A broad but similar spectrum of bacterial genera was isolated from both skin and colostrum samples. All 96 skin samples were bacteriologically positive, with 496 isolates in total and 5.2 isolates per sample on average. Only three skin samples, all from a single sow, were negative for Staphylococcaceae. Between one and five different species of Staphylococcaceae were isolated from the other 93 skin samples (96.9% of all skin samples), with 2.7 Staphylococcus species per sample on average. Staphylococcaceae were isolated most frequently from the skin (50.4% of all skin isolates), with Staphylococcus simulans the predominant species. Streptococcaceae were isolated from 61 of 96 skin samples (63.5% of all skin samples, 14.1% of all skin isolates), with Aerococcus viridans the dominant species. Seven species of Enterobacteriaceae were isolated from 64 of the 96 skin samples (66.7% of all skin samples, 19.4% of all skin isolates), and Escherichia coli was the dominant species.

Among the colostrum samples, 16 of 77 (20.8%) were culturally negative, while 61 of 77 (79.2%) were bacteriologically positive, with 122 isolates in total and two isolates on average per positive sample. Staphylococcaceae were isolated most frequently (54.1%) from both the colostrum and skin samples, with S simulans the dominant species. Streptococcaceae, with A viridans as the dominant species, represented 30.3% of all isolates from colostrum samples. Enterobacteriaceae were isolated from only four colostrum samples (3.9% of all colostrum isolates), with E coli the dominant species. In one colostrum sample, two morphologically different E coli isolates were identified, but no E coli was found in the corresponding skin sample. Also, in two other sows, E coli was detected in only a single gland.

The difference between the total numbers of bacterial isolates in skin and in colostral milk samples was significant, with a higher number in the skin samples. Regarding the agreement between colostrum and skin samples, in 35 of the 61 positive milk samples (57.4%), at least one bacterial species was isolated, which was also isolated from the skin sample of the corresponding teat. On isolate level, 54 of the 122 species isolated from colostrum (44.3%) were found on the corresponding teat skin as well. This correlation was especially distinct in S stimulans (13 of 54 species; 24.1%) and Staphylococcus warneri (12 of 54 species; 22.4%). However, paired analysis for each sow and teat revealed no significant relationship (P > .05) between the bacterial families in the skin flora and in colostrum flora.

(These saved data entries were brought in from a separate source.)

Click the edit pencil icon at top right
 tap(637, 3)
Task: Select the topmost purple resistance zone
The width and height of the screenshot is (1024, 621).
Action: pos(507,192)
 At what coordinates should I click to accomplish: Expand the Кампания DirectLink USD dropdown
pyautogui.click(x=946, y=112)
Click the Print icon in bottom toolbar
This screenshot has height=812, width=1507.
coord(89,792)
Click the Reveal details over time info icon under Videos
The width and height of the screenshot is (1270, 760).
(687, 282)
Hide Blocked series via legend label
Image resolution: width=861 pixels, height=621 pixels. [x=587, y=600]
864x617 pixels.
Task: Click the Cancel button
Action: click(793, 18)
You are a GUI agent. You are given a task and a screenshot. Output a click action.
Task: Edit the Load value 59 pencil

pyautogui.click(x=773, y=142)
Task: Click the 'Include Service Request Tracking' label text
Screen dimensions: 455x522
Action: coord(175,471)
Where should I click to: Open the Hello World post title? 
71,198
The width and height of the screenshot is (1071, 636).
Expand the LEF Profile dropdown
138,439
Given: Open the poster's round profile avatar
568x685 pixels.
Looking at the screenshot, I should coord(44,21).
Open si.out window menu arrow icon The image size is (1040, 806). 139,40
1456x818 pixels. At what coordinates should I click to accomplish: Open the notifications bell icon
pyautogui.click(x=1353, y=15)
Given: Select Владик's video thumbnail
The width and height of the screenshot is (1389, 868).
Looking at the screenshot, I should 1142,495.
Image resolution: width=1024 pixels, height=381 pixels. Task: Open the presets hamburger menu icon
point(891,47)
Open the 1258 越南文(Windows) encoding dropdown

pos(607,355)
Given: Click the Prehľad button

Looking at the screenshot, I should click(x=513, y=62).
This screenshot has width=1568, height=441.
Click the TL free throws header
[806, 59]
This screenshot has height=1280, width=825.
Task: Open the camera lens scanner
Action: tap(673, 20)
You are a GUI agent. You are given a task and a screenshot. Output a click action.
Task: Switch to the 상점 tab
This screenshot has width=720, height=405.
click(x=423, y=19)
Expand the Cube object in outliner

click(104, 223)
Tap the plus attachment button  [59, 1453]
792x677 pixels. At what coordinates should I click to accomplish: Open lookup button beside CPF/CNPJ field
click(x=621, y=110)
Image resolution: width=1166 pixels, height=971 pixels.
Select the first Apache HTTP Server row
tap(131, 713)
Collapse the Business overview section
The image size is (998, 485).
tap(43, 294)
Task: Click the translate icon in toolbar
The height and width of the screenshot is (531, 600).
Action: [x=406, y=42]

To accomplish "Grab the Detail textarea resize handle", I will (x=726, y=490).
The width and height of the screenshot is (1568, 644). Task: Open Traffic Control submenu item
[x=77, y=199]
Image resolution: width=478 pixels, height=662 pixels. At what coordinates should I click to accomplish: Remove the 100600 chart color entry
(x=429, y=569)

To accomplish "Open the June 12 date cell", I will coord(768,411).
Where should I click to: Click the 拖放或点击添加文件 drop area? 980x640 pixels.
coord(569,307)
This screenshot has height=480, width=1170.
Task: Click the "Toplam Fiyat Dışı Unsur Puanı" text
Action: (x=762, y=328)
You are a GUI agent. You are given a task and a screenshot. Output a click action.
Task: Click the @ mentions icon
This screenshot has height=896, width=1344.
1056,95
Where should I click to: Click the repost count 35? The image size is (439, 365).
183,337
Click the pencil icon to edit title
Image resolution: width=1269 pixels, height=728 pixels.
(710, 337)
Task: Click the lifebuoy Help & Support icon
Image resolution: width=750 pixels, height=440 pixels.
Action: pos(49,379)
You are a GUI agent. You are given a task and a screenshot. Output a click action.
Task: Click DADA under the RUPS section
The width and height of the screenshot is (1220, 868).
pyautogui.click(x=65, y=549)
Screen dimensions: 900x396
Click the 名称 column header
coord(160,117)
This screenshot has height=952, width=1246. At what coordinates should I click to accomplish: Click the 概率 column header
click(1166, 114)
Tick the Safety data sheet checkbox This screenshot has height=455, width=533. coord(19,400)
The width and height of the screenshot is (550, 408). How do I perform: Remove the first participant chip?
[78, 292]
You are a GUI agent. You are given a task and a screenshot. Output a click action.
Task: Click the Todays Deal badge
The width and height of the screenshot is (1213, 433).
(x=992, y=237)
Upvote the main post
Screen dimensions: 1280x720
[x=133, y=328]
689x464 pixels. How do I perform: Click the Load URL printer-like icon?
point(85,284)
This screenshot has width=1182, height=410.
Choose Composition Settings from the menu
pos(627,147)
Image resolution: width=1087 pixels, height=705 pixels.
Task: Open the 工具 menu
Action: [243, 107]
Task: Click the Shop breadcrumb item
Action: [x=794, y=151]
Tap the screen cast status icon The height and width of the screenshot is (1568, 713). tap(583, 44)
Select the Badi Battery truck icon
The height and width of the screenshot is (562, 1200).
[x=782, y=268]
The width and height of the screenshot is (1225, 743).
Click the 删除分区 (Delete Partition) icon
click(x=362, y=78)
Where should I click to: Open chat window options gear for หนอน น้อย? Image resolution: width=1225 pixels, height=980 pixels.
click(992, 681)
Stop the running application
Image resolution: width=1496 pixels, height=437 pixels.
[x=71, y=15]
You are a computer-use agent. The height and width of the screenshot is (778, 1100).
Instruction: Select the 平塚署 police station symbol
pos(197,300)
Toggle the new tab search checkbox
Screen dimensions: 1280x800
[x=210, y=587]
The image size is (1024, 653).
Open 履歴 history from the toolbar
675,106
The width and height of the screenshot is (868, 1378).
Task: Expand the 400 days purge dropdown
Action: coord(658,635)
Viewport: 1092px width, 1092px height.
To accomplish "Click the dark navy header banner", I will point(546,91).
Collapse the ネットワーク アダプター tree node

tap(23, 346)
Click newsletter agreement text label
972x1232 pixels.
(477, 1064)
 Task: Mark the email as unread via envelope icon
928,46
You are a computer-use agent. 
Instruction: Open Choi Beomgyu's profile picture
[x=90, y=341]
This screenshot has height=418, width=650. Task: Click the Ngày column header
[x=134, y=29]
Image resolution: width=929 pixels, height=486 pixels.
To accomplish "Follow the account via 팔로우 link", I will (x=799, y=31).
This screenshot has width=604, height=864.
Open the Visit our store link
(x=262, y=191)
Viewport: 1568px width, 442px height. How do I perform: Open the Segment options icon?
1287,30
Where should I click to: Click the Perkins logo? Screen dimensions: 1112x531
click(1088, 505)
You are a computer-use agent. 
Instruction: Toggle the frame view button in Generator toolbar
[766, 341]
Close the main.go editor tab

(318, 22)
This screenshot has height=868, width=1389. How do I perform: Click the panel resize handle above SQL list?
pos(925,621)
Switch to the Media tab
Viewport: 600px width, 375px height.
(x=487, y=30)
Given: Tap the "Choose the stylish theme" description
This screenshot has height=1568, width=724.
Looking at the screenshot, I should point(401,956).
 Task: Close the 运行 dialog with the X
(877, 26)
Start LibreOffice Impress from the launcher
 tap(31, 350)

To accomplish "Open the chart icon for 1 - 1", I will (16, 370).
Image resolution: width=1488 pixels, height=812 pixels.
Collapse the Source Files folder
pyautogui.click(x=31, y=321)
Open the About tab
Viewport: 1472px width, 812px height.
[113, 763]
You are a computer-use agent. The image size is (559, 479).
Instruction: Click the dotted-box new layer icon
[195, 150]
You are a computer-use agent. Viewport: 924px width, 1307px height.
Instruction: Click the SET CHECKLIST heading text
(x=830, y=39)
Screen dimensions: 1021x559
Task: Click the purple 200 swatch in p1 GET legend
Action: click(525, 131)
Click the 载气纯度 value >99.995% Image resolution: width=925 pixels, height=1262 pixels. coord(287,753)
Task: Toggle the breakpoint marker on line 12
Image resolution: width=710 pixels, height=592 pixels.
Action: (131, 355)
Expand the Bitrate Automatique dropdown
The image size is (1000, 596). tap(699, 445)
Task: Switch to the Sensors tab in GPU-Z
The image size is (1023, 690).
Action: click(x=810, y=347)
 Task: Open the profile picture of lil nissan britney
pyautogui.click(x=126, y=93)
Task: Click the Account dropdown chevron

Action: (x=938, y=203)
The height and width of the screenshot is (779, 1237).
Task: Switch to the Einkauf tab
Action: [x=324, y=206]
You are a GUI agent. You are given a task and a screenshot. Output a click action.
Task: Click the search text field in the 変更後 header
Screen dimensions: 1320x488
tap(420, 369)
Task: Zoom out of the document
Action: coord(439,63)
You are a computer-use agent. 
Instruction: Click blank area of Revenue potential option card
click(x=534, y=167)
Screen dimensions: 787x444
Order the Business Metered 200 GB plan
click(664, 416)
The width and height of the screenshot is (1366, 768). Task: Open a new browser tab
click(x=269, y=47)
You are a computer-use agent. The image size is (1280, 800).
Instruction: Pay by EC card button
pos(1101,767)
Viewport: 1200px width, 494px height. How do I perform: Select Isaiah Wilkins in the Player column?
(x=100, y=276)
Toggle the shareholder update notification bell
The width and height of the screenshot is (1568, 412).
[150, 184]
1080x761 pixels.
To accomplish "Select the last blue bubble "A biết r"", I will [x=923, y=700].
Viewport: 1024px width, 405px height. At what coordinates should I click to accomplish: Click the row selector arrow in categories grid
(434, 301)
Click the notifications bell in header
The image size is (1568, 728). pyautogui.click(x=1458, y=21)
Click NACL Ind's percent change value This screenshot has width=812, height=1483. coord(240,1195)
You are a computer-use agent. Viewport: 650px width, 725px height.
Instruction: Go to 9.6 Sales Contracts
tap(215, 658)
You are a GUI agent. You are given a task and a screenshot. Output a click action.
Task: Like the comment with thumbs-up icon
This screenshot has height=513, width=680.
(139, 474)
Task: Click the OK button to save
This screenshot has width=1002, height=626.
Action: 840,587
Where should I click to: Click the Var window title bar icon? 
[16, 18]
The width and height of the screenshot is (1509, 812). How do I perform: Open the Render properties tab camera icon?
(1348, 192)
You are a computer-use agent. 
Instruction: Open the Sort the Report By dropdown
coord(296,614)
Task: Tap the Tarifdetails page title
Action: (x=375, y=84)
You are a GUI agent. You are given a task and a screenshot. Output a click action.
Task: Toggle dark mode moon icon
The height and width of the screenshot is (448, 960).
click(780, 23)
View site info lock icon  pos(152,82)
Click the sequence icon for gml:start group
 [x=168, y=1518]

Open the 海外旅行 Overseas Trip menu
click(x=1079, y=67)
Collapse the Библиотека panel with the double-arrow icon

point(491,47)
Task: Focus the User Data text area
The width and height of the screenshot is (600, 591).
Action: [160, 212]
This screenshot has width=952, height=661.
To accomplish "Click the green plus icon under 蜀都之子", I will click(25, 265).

This study clearly showed that several bacterial species are present both on the skin and in the colostral milk of clinically healthy sows, with Staphylococcaceae as the predominant family. Furthermore, the results of culturing the milk samples indicated that the bacterial flora differ between individual teats. To clarify a possible relationship between skin and milk flora and their potential influence on the occurrence of clinical mastitis in sows, further studies, for instance, quantitative bacteriology in healthy and diseased animals, are recommended.


• The bacterial flora on the mammary gland skin of sows consists mainly of Staphylococcaceae.

Streptococcaceae and Enterobacteriaceae, including E coli, may be present transiently on the mammary gland skin of sows.

• Under the conditions of this study, the colostrum of many healthy sows is not free of bacteria; therefore, isolation of bacterial species from the milk of sows with clinical coliform mastitis for diagnostic purposes should be regarded against this background.

Kemper N, Preissler R. Bacterial flora on the mammary gland skin of sows and in their colostrum. J Swine Health Prod. 2011;19(2):112–115.